Texto extraído —
------------------------------------

Doutro modo, advoga a AT que:

a)      A Lei n.º 55-A/2012, de 29/10/2012 veio alterar o art. 1.º do CIS, e aditar à TGIS a verba 28.”;

 

b)      “Com esta alteração legislativa, o IS passaria a incidir também sobre a propriedade, usufruto ou direito de superfície de prédios urbanos cujo valor patrimonial tributário constante da matriz, nos termos do Código do Imposto Municipal sobre Imóveis (CIMI) seja igual ou superior a € 1.000.000,00.”;

 

c)      “A noção de afectação do prédio urbano encontra assento na parte relativa à avaliação dos imóveis, o que bem se compreende porquanto a avaliação do imóvel (finalidade) incorpora valor ao imóvel, constituindo um facto de distinção determinante (coeficiente) para efeitos de avaliação.”;

 

d)      “Assim, para efeitos de determinação do valor patrimonial tributário dos terrenos para construção é clara a aplicação do coeficiente de afectação em sede de avaliação, pelo que a sua consideração para efeitos de aplicação da verba 28 da TGIS não pode ser ignorada…”;

 

e)      “Ao contrário do propugnado pela Requerente, a AT entende que o conceito de “prédios com afectação habitacional”, para efeitos do disposto na verba 28 da TGIS, compreende quer os prédios edificados quer os terrenos para construção, desde logo atendendo ao elemento literal da norma.”;

 

f)        “ Note-se que o legislador não refere “prédios destinados a habitação”, tendo optado pela noção “ afectação habitacional” – expressão diferente e mais ampla, cujo sentido há-de ser encontrado na necessidade de  de integrar outras realidades  para além das identificadas no art. 6.º, n.º 1  alínea a) do CIMI.”;

 

g)      “A mera constituição de um direito potencial construção faz aumentar imediatamente o valor do imóvel em causa, daí a regra constante do art. 45.º do CIMI que manda separar as duas partes do terreno”.;

 

h)      “… muito antes da efectiva edificação do prédio, é possível apurar e determinar a afectação do terreno para construção.”;

 

i)        “Relativamente à pretensa violação de princípios constitucionais, não pode a AT deixar de salientar que a Constituição da República, obriga a que se trate por igual o que for necessariamente igual e como diferente o que for essencialmente diferente, não impedindo a diferenciação de tratamento, mas apenas as discriminações arbitrárias, irrazoáveis, ou seja, as distinções de tratamento que não tenham justificação e fundamento material bastante.”;

 

j)        Entende a AT que a previsão da verba 28 da TGIS não consubstancia violação de qualquer comando constitucional.”;

 

k)      “Importa ainda referir que a tributação em sede de imposto do selo obedece a critérios de adequação, aplicando-se de forma indistinta a todos os titulares de imóveis com afectação habitacional de valor superior a € 1.000.000,00, incidindo sobre a riqueza consubstanciada e manifestada no valor dos imóveis.”;

 

l)        “ Na verdade, a medida implementada procura buscar um máximo de eficácia quanto ao objectivo a atingir, com o mínimo de lesão para outros interesses considerados relevantes.”;

 

m)    “ Assim, encontra-se legitimada a opção por este mecanismo de obtenção de receita, o qual apenas seria censurável, face ao princípio da proporcionalidade, se resultasse manifestamente indefensável.”;

 

n)      “ O que não se verifica porquanto tal medida será de aplicar de forma indistinta a todos os titulares de imóveis com afectação habitacional de valor superior a € 1 000 000,00.”.

------------------------------------

Conteúdo dos dados —
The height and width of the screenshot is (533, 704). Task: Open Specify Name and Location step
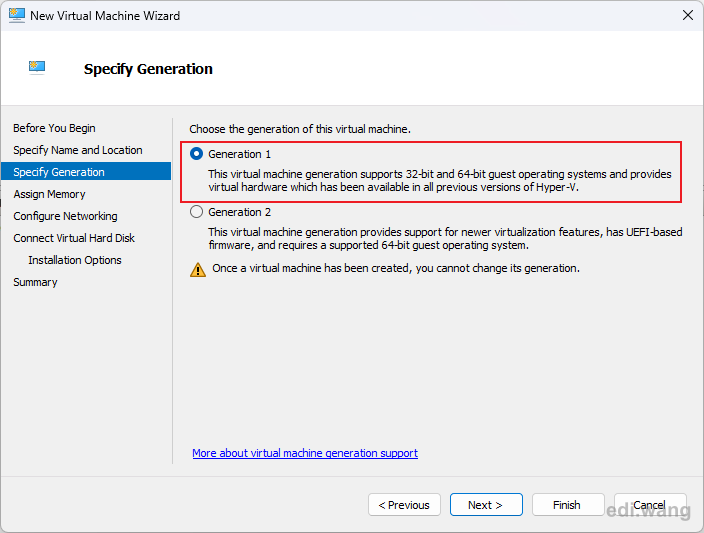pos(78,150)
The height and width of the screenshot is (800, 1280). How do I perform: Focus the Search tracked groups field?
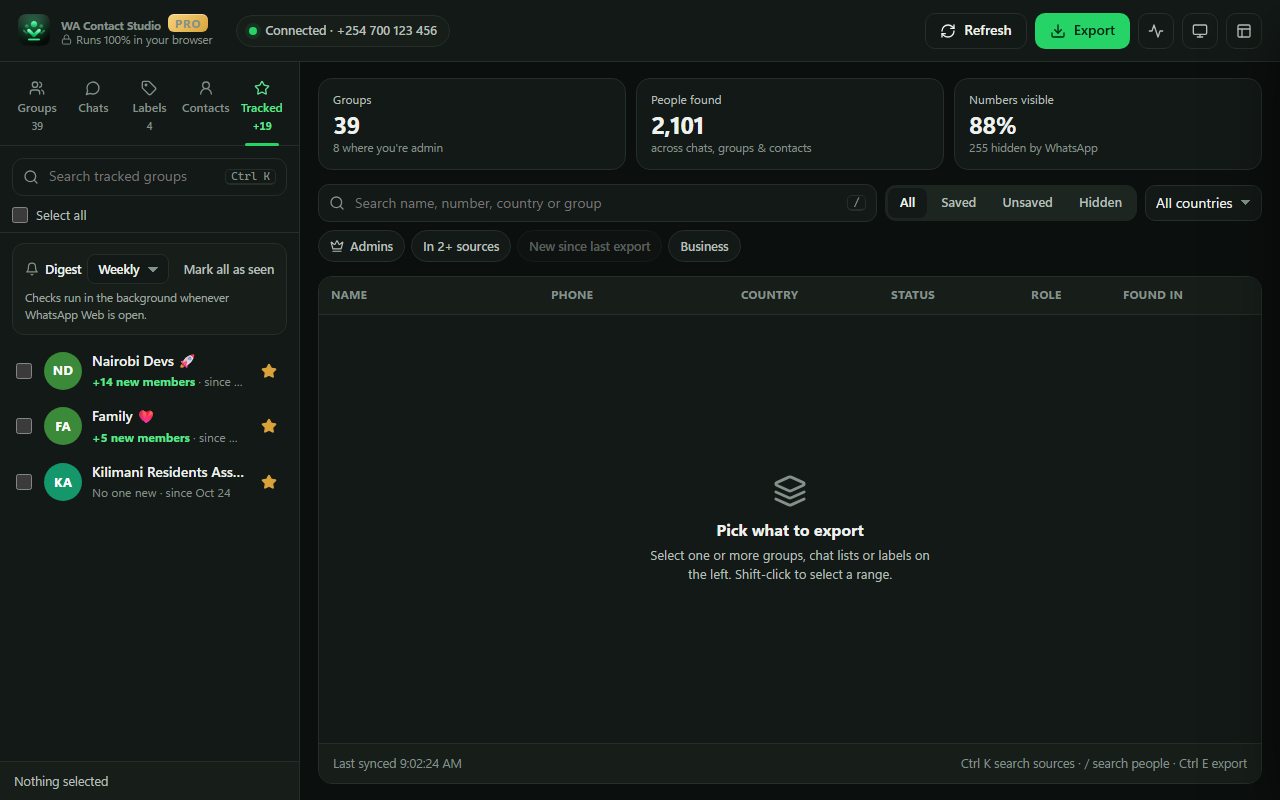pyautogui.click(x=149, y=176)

------------------------------------

Tarefas a realizar —
**A.** Responda às perguntas seguintes com base no texto extraído.
(i) Que lei alterou o art. 1.º do CIS e aditou a verba 28 à TGIS?
(ii) Que artigo do CIMI manda separar as duas partes do terreno?
(iii) A partir de que valor patrimonial tributário passaria o IS a incidir sobre prédios urbanos?
**B.** Indique se cada afirmação abaixo está de acordo com o texto extraído e cite as palavras do texto que o comprovam.
(i) Segundo a AT, o conceito de "prédios com afectação habitacional" compreende apenas os prédios edificados.
(ii) Segundo a AT, a Constituição da República não impede a diferenciação de tratamento, mas apenas as discriminações arbitrárias.
(iii) O legislador usou a expressão "prédios destinados a habitação".

Respostas às tarefas —
**A.**
(i) A Lei n.º 55-A/2012, de 29/10/2012.
(ii) O art. 45.º do CIMI.
(iii) A partir de um valor igual ou superior a € 1.000.000,00.

**B.**
(i) Não: "compreende quer os prédios edificados quer os terrenos para construção".
(ii) Sim: "não impedindo a diferenciação de tratamento, mas apenas as discriminações arbitrárias".
(iii) Não: "o legislador não refere “prédios destinados a habitação”".